It was 1999 when war came home. That is when the Serbian soldiers came and took everything we had. But they didn’t want us to leave. They wanted us to serve the Serbian military. They had a base about two miles away from our house. They said they were going to come back. They had these masked paramilitary guys ready to shoot us if we said no.
My dad said, “We are going to leave.” So we left, with three of my uncles and their kids and families. We took the main road to try to go to another village where we heard it was safer, but you had to go through town. There were so many checkpoints. The soldiers earlier had warned us not to take the main road because anyone who is Albanian will be killed. We thought we were going to be killed anyway, so we thought we would take the opportunity. We drove about two miles and then we were stopped at a checkpoint. One of the soldiers aimed his gun at us and waited for us to get closer to shoot us. As we got closer and closer my dad slowed down, but he said, “I’m not going to stop.” Once we got close, another soldier standing by the sidewalk called my father’s name because he recognized him and our car. Our father was well known. He had one of the first restaurants in the city. A lot of soldiers and police officers ate there. He called my father’s name twice and this confused soldier lowered his gun and walked away.

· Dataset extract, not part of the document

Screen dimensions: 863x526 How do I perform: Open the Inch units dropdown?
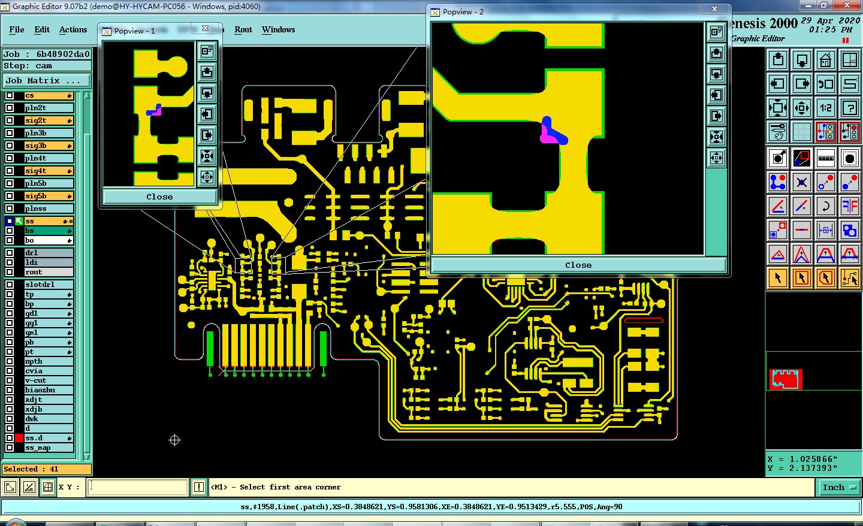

We passed through the city. There was a lot of burning and looting happening. People didn’t bother us because they were too busy looting. The people looting were Serbians. Most of the Albanians who lived there had already fled or were locked inside waiting for something to happen.
We didn’t bring much with us. Not a single photograph from my childhood survived. We brought some food and our documents because we didn’t know where we were going to go. We stayed in another village with some cousins. It was very expensive to buy food. You had to pay more than ten dollars for a loaf of bread. We didn’t have much money because we hadn’t been able to work in the years prior to the war.
We decided to leave that place, also with those cousins. We went to this train station, which was full of refugees. There was not enough room. My parents pushed us through the windows. They also got on the train. We left everything. At some point the train was stopped and the police came and grabbed our documents, took everything to the back and burned them. Then we had no evidence that we belonged there.
During this time, from 1999 NATO was bombing Serbia and Kosovo. We could hear all of these bombs around us. So we took this train to the Kosovo/Macedonia border. We spent a few nights there waiting for soldiers to release people. Serbians wanted to release people because they wanted to “cleanse” the country. They wanted the majority of the Albanians to leave. They wanted the minority that stayed to serve the military. The Macedonians in the beginning were not very welcoming, but the US pressured them to accept the refugees. This is the time of President Clinton, who is seen as the savior of the Albanian people, at least in Kosovo. There is a huge statue in Pristina, the capitol. People go there and visit it. He does, too. He goes often and visits there.
So, the US pressure didn’t work in Serbia because they wouldn’t cooperate, but in Macedonia they did. So Macedonia took in a lot of refugees, over three hundred thousand. We stayed there for about two weeks in a camp, with very little food. It was really bad. The camp was very crowded, surrounded by barbed wire. Lack of sanitation was becoming a problem. There were kids with us who were sick because it was March and it was very cold. There were a lot of people walking around trying to find family members, trying to find out who was where. We met a lot of people that we knew in these camps.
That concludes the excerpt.